Par la pointe aigue des trois flèches qu'il m'a dardées...le Monde lui-même a fait
irruption en moi...et m'a retiré à soi...
La vibration a fait résonner et frémir toutes
mes affections...
Elle m'a entrainé hors de moi même...dans une harmonie plus générale que celle des
sens
dans un rythme de plus en plus riche et spirituel
qui devenait, insensiblement et sans fin...
la mesure de toute croissance et de toute beauté.
Au sein de la nuance, de fraicheur irréelle
qui caressait mes yeux
j'ai senti passer mon corps, mon âme...et jusqu'à mon esprit
La teinte chatoyante et sereine ne baignait
plus seulement mes sens...
Elle a imprégné, en quelque façon, mes affections et mes pensées
En elle je me suis dissous en un désir étrange...
d'accéder à quelque individualité ,plus vaste ...et plus simple que la sienne
comme si je fusse devenu Lumière...
Et sous le regard qui m'avait touché
la coque où someillait mon coeur a éclaté
Avec l'Amour large et pur
une énergie nouvelle a pénétré en moi...
ou est sortie de moi...je ne sais...
qui m'a fait éprouver que j'étais aussi vaste et aussi riche que l'Univers
Ainsi,
tandis que la poursuite d'un nécessaire achévement de notre nature
nous ramasse en nous même...
et nous force aux limitations et à l'isolement de l'individuation...

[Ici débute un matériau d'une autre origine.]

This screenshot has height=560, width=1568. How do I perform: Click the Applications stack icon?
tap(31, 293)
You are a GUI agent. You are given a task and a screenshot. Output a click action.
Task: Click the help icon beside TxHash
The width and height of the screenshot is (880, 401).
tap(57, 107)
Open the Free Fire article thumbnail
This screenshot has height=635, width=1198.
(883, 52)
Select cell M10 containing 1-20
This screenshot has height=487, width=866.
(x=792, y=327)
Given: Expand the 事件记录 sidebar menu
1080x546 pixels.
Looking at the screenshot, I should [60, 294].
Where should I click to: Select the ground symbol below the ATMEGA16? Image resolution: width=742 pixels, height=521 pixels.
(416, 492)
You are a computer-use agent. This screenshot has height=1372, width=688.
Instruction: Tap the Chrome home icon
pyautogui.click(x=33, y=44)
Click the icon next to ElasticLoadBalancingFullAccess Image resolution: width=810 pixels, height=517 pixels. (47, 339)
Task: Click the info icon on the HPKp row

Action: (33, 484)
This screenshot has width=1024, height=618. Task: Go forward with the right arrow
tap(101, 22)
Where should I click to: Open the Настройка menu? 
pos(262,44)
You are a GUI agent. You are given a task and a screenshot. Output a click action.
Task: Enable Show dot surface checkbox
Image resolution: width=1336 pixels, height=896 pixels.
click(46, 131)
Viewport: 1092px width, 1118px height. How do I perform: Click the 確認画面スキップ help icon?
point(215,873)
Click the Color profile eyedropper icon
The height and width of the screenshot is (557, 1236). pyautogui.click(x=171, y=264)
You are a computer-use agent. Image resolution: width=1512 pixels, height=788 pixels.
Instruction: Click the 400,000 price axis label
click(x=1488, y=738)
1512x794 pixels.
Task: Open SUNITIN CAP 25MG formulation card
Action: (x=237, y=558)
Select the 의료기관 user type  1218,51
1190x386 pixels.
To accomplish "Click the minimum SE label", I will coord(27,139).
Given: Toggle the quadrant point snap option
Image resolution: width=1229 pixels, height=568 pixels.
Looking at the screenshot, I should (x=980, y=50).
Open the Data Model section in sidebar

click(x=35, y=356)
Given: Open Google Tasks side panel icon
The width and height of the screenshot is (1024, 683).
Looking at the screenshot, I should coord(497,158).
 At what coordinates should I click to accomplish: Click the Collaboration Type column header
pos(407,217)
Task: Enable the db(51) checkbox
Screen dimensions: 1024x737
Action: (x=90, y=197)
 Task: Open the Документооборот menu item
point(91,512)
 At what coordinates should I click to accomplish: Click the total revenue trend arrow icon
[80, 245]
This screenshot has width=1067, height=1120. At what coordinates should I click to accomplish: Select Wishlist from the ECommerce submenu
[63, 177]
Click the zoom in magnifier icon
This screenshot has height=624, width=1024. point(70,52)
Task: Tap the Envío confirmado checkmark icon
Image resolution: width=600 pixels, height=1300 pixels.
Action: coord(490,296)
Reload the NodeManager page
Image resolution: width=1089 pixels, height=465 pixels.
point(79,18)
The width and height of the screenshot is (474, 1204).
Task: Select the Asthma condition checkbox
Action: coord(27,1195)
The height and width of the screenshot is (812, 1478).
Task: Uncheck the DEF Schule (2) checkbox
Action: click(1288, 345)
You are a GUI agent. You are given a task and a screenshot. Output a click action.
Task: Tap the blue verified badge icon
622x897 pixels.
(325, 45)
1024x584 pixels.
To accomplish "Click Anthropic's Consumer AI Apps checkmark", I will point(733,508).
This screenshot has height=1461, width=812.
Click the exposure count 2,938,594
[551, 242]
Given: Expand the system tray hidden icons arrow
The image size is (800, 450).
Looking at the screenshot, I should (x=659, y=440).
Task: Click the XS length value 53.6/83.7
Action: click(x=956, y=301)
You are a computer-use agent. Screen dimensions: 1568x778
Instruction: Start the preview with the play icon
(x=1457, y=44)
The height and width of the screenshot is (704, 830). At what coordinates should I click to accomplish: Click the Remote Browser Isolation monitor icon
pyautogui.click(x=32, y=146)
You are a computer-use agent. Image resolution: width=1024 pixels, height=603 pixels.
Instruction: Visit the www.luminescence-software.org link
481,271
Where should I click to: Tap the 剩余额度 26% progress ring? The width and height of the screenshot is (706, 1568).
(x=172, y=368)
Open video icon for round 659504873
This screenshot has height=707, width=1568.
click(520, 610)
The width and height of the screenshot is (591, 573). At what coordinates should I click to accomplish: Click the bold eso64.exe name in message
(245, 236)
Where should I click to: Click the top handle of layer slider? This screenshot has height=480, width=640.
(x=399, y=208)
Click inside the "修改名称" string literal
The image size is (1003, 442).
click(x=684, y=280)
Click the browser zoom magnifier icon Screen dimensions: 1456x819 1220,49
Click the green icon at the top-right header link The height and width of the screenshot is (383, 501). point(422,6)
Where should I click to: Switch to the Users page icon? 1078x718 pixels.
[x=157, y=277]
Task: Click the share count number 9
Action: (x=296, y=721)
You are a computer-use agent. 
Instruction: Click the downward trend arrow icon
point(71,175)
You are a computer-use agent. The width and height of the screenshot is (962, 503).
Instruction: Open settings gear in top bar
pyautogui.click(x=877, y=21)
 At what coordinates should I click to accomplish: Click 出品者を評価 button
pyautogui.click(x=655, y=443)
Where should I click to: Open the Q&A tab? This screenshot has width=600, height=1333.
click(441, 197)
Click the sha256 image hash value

chacune de nos émotions,plus elle est esthétique
tend à dissocier notre autonomie
Incessament le Réel nous rappelle à la
conscience passionnée
d'une expansion plus grande et d'une débordante Unité
En l'éveil de cette inquiétude se consomme
la fonction Sainte de la Sensation...
Par la Sensation
nous nous imaginons voir l'extérieur venir humblement à nous
pour nous constituer et nous servir...
Or ceci n'est que la surface du Mystère de la Connaissance
Quand le monde se manifeste à nous...
c'est Lui, en réalité qui nous prend en Lui...et nous fait
écouler en quelque chose de Lui
qui est partout en Lui...
et qui est plus parfait que Lui...
L'homme ,
absorbé par les exigences de la vie pratique
l'homme exclusivement positif
ne perçoit que rarement, ou à peine
cette deuxième phase de nos perceptions...
celle où le Monde qui est entré se retire de nous...
en nous emportant...
Il est médiocrement sensible à l'auréole
émotive, envahissante
par laquelle se décèle à nous, en tout contact
le Seul Essentiel de l'Univers
Le Mystique est celui qui est né
pour donner à cette auréole la première place dans son expérience...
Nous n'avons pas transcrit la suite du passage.